Robots often struggle to see the real world because their cameras get confused by shadows, dust, or their own limbs blocking the view.

  • The Analogy: Imagine trying to walk through a foggy room while wearing glasses that have smudges on them.
  • The Fix: The researchers taught the robot to expect "smudges" (noise and errors) while it was training. They also added a "clean-up" filter for the real world. This means when the robot sees a weird blob of data that looks like a wall but isn't, it knows to ignore it.

The Result: A Real-World Breakthrough

The team tested this on a Unitree G1, a real humanoid robot with 29 moving joints.

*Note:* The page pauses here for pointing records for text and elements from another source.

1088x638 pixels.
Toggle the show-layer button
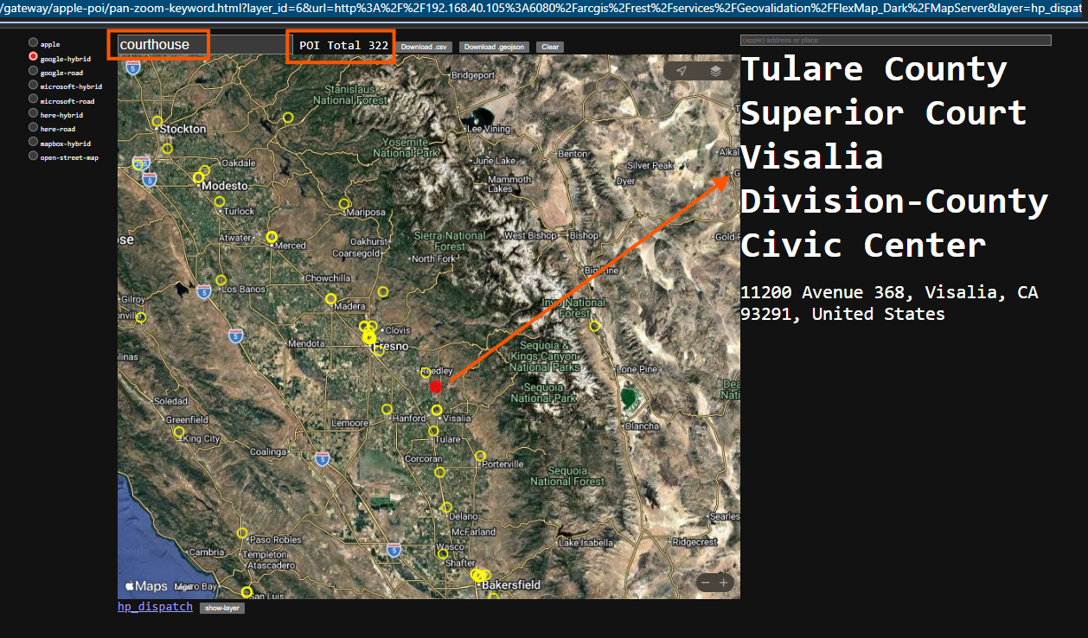(x=222, y=608)
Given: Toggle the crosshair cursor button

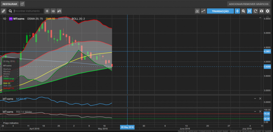Looking at the screenshot, I should (237, 11).
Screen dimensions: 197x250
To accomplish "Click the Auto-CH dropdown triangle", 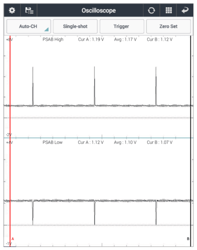I will pyautogui.click(x=46, y=29).
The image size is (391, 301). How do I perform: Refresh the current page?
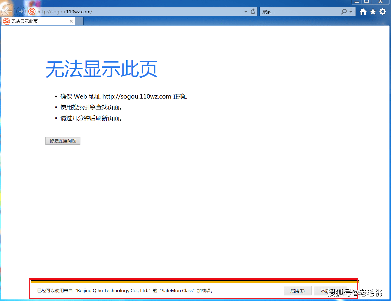click(253, 12)
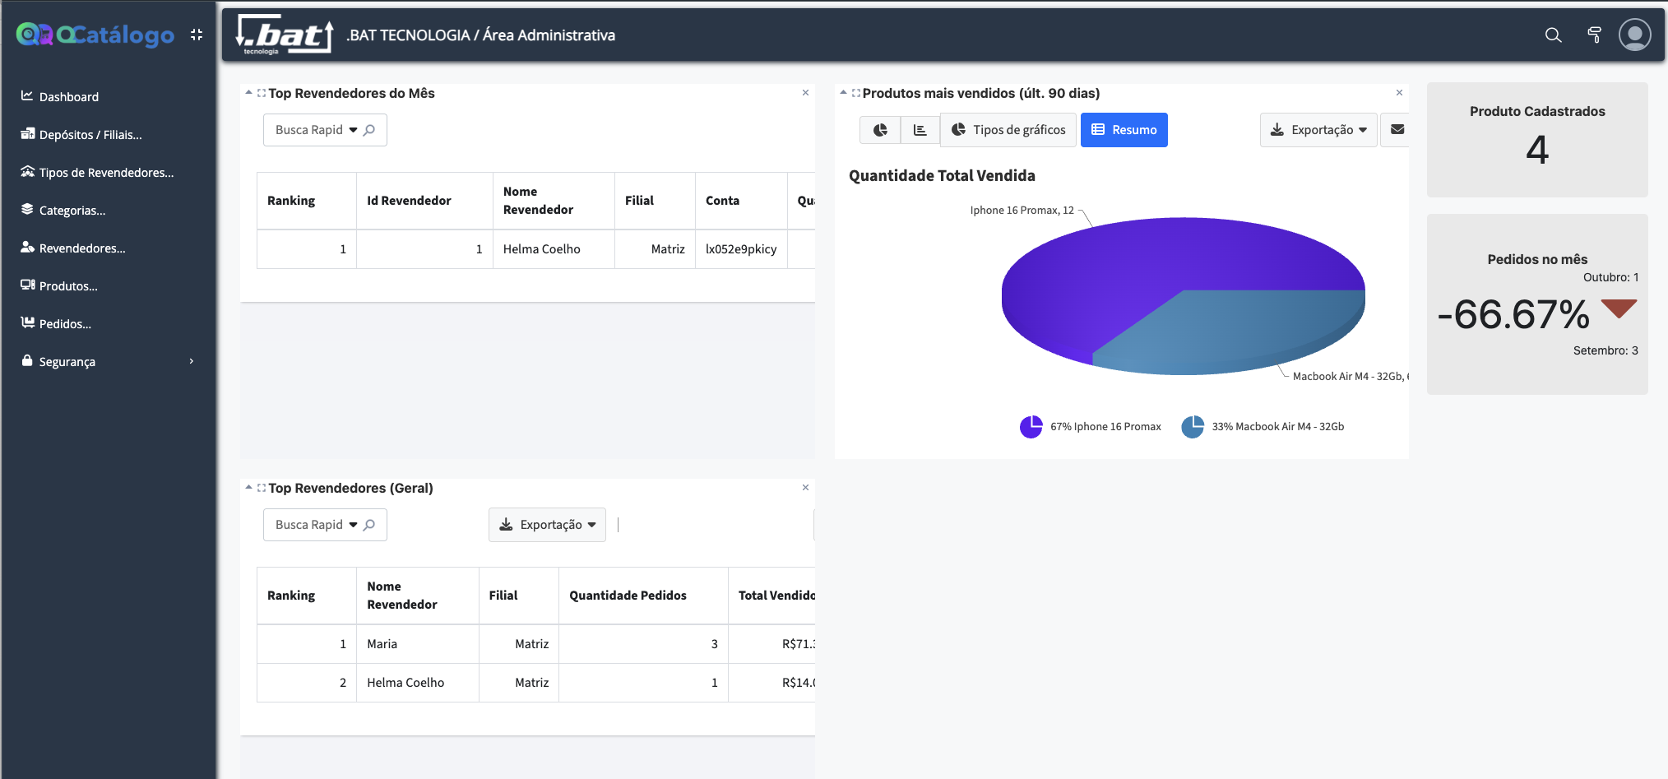Select the pie chart view icon
The width and height of the screenshot is (1668, 779).
879,129
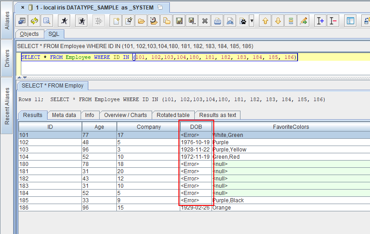Click the new file icon

[x=116, y=21]
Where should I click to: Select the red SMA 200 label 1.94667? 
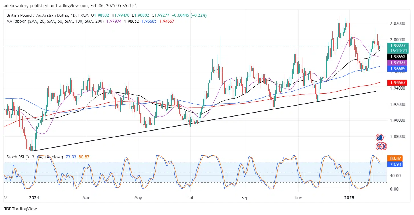(398, 82)
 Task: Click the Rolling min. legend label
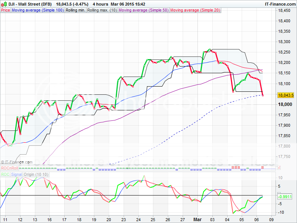tap(75, 10)
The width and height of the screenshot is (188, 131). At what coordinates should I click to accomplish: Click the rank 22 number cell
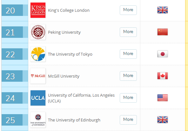[x=12, y=54]
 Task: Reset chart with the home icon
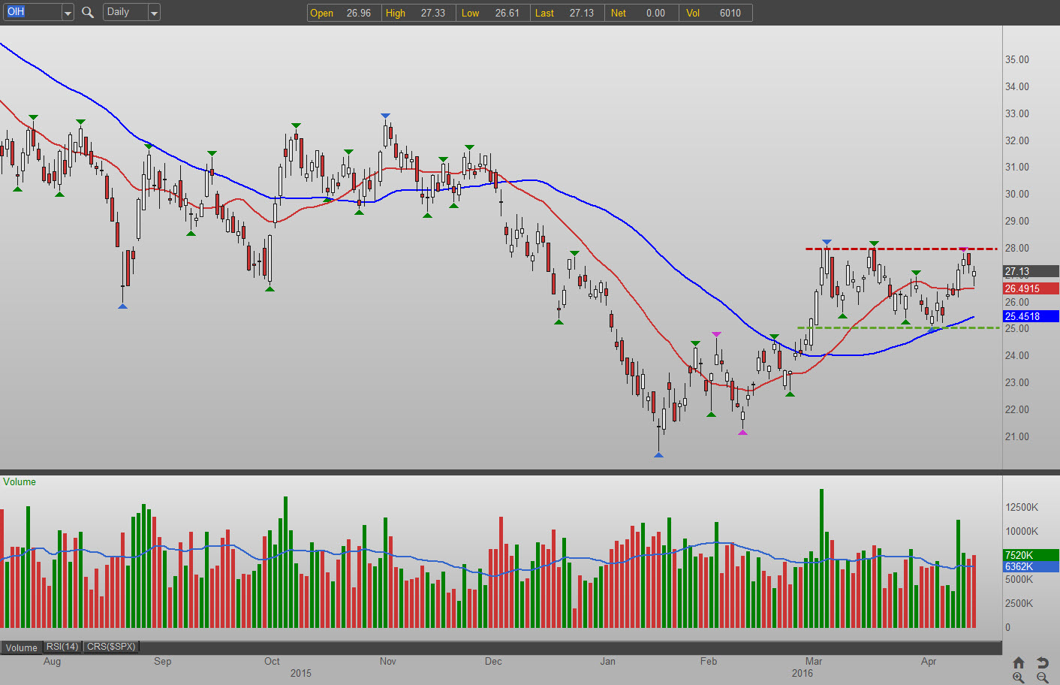tap(1019, 662)
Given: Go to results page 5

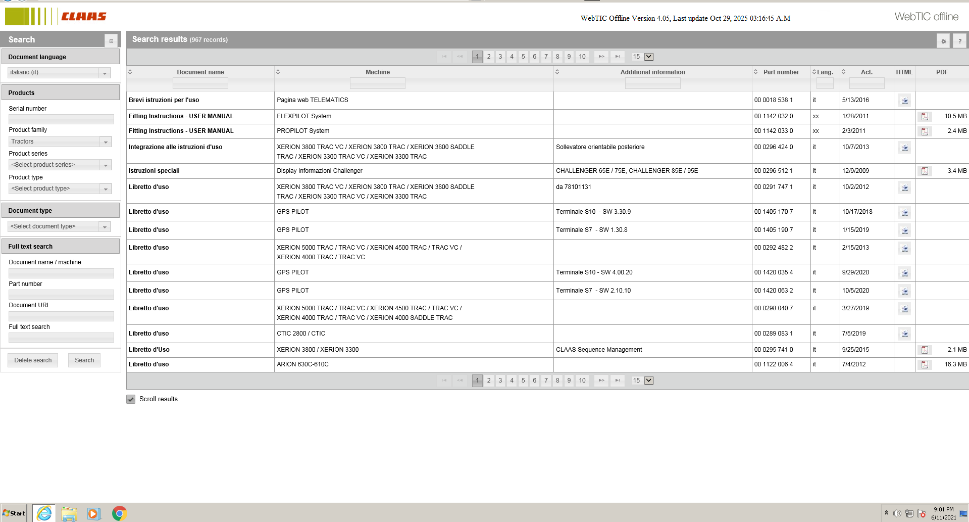Looking at the screenshot, I should tap(523, 57).
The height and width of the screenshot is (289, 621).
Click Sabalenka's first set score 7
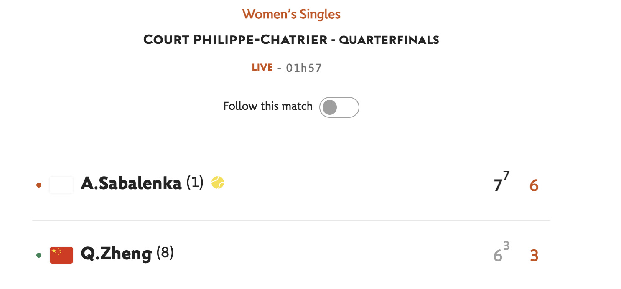tap(497, 185)
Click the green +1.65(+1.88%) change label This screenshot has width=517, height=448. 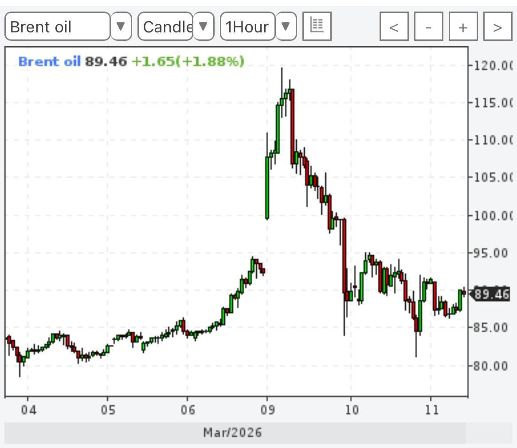(x=188, y=62)
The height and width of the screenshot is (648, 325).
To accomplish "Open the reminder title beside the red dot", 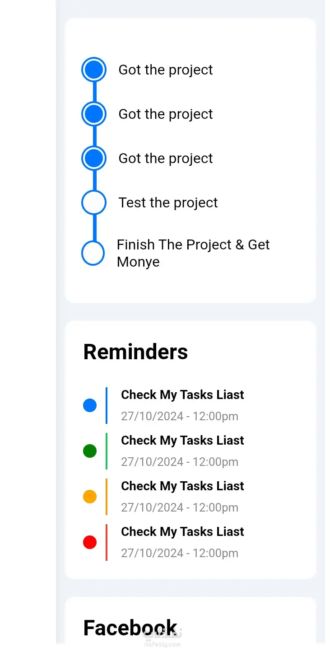I will 182,531.
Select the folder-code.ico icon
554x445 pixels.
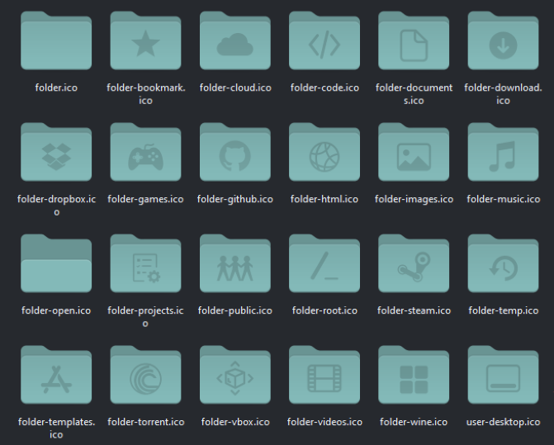[324, 44]
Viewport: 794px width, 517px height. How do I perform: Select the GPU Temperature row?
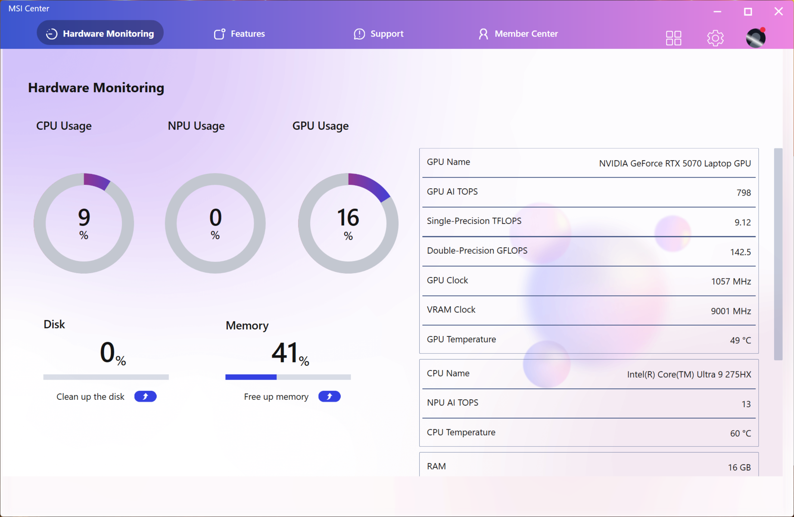click(x=588, y=339)
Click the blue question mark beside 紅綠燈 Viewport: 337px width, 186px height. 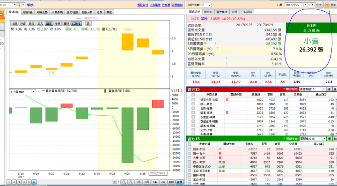[x=84, y=23]
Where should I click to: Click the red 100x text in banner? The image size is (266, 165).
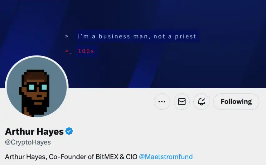86,51
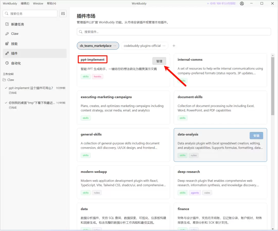Screen dimensions: 278x231
Task: Add a new marketplace with plus icon
Action: coord(174,46)
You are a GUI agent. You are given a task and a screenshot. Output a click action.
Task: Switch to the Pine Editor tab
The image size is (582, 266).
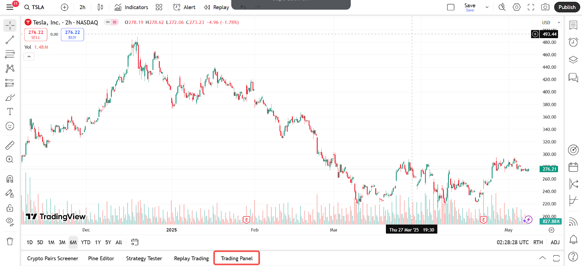pos(101,258)
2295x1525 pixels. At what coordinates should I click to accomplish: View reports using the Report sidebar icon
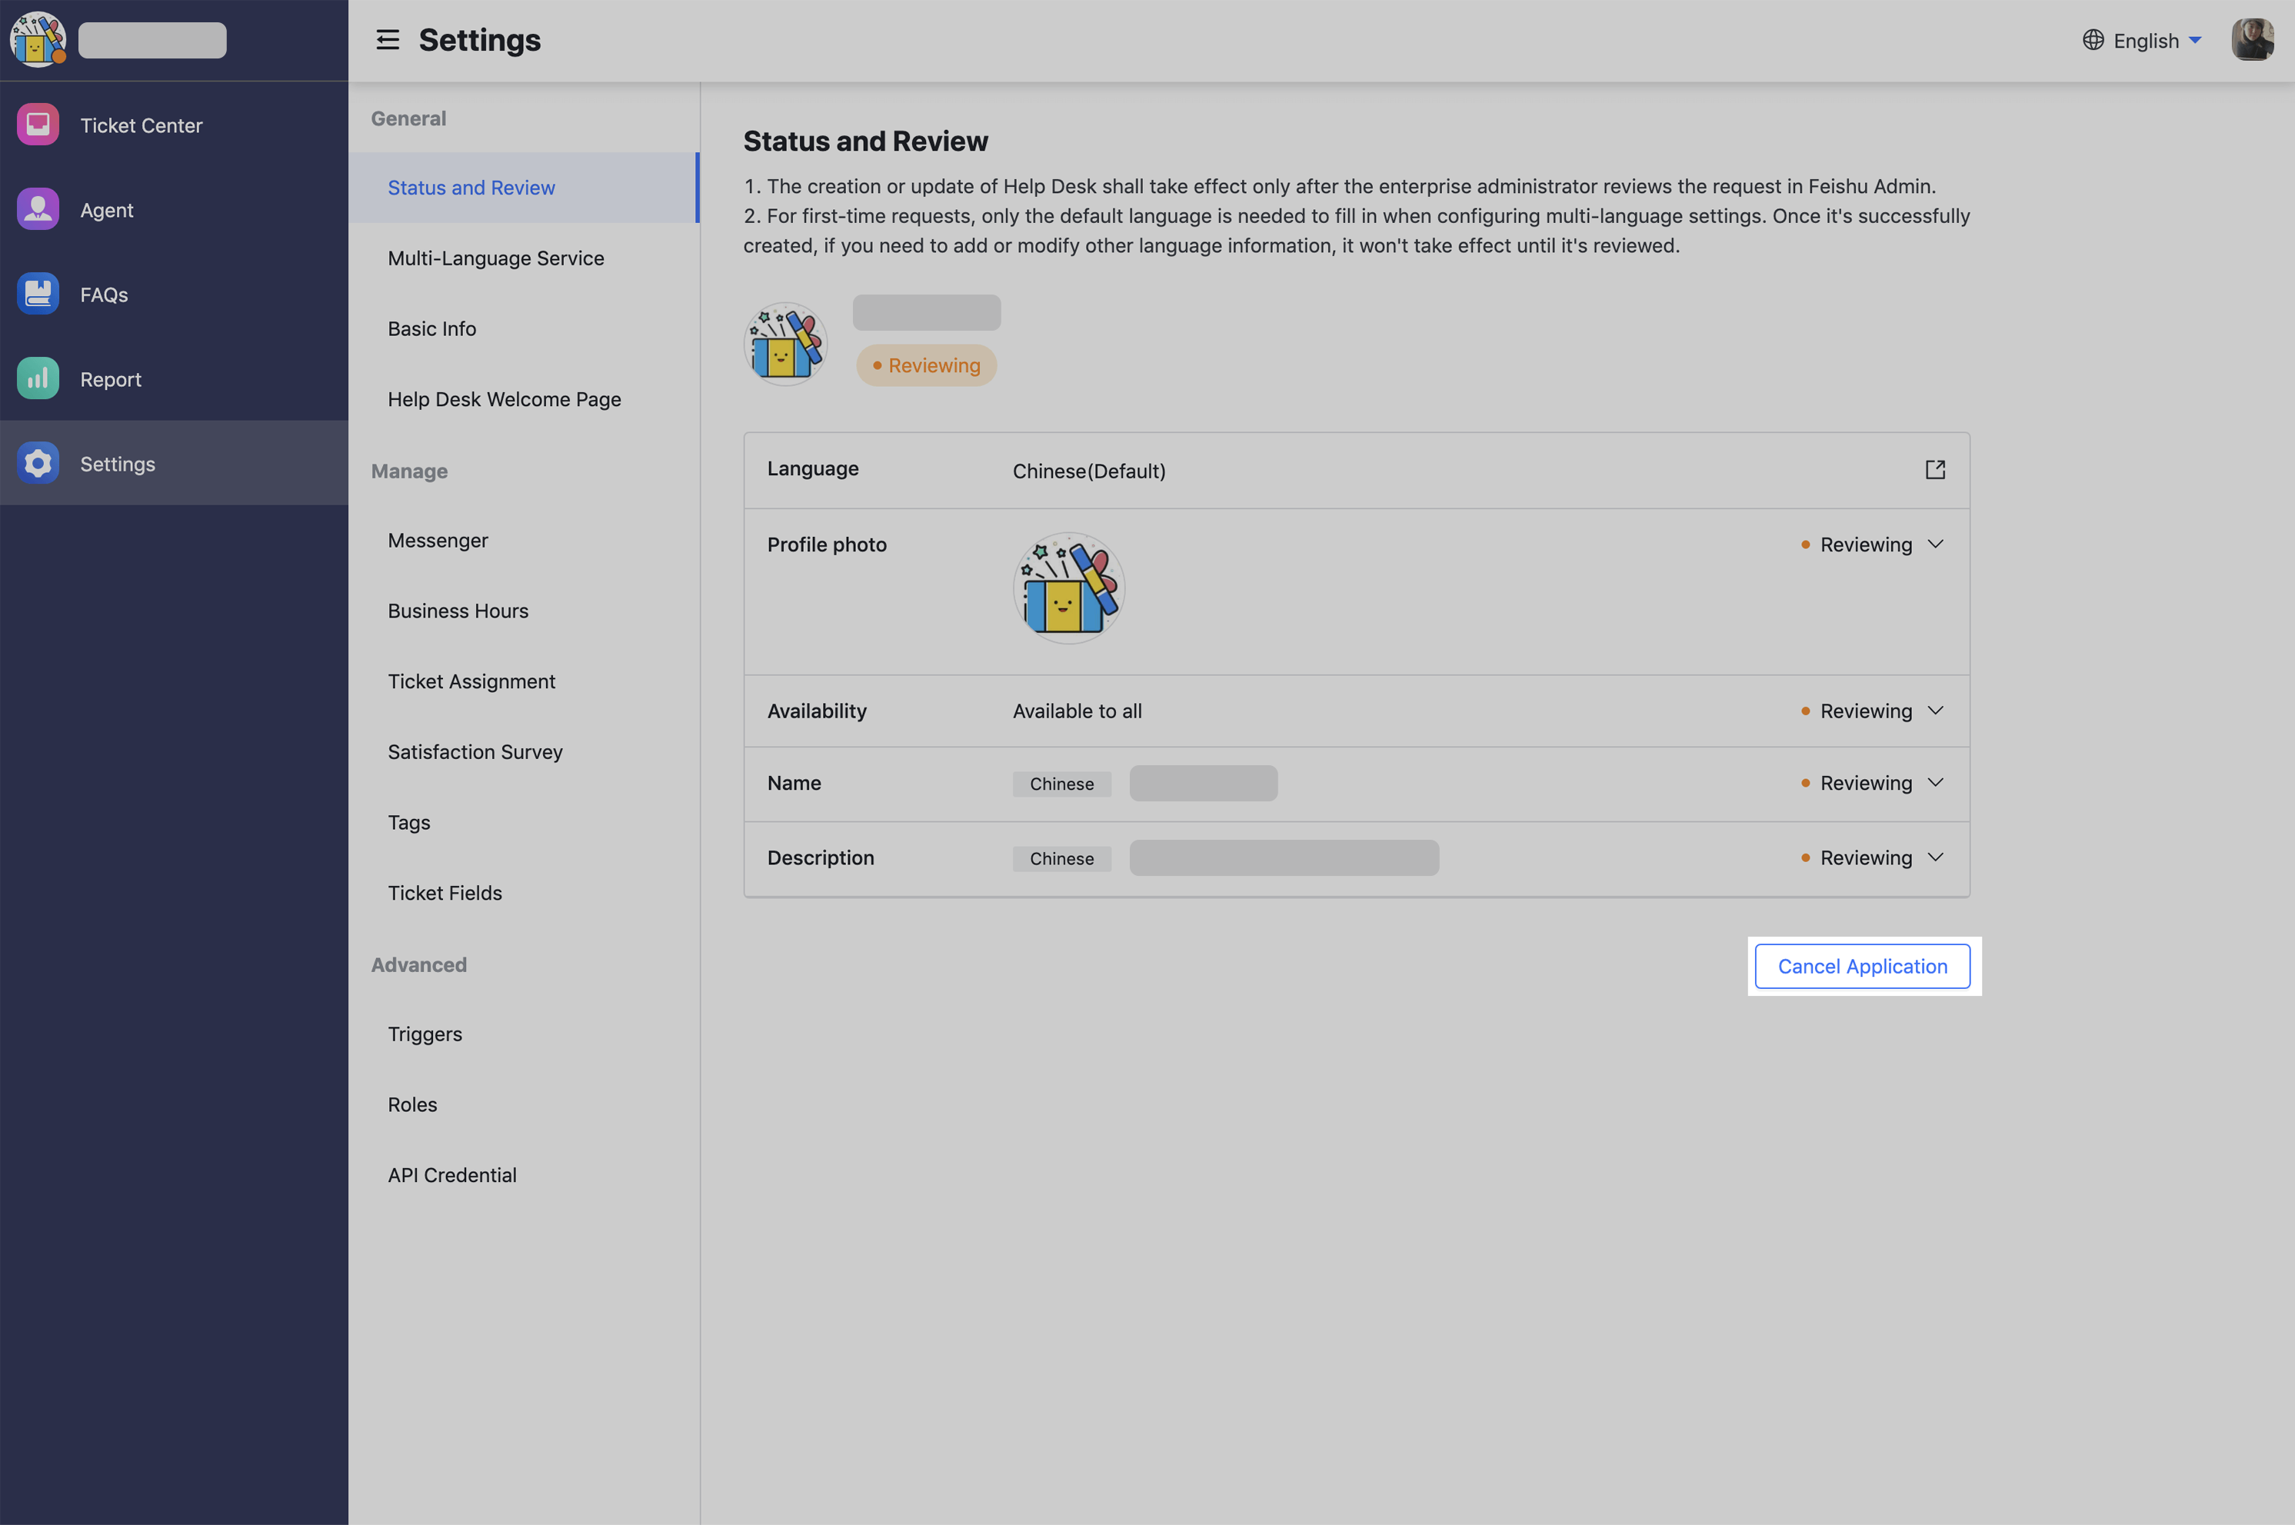(37, 378)
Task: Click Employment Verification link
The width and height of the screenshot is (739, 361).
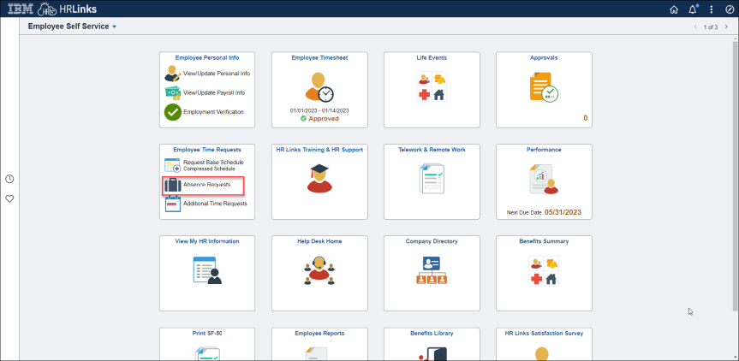Action: [213, 112]
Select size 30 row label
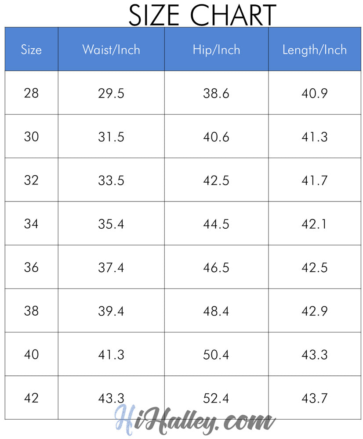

  • The Challenge: They placed a platform 0.8 meters high (about 31 inches). For this robot, that is 114% of its leg length. It's like a human trying to climb onto a table that is taller than their own legs.
  • The Outcome: The robot didn't jump. It didn't fall. It walked up to the edge, used its hands to pull itself up, stood up on the platform, walked across, lay down, stood up again, and climbed back down.
  • Zero-Shot Transfer: The most impressive part? They trained the robot in a computer simulation, and when they put it in the real world, it worked immediately without any extra tuning. It was like the robot woke up in the real world and just knew how to do it.

Summary

APEX is like teaching a robot to be a careful, patient rock climber instead of a reckless jumper. By using a special "progress tracker" (the ratchet) and a "teacher-student" learning method, they created a robot that can safely navigate high, difficult terrain that was previously impossible for machines to handle. It's a giant leap (pun intended) toward robots that can actually help us in messy, real-world environments.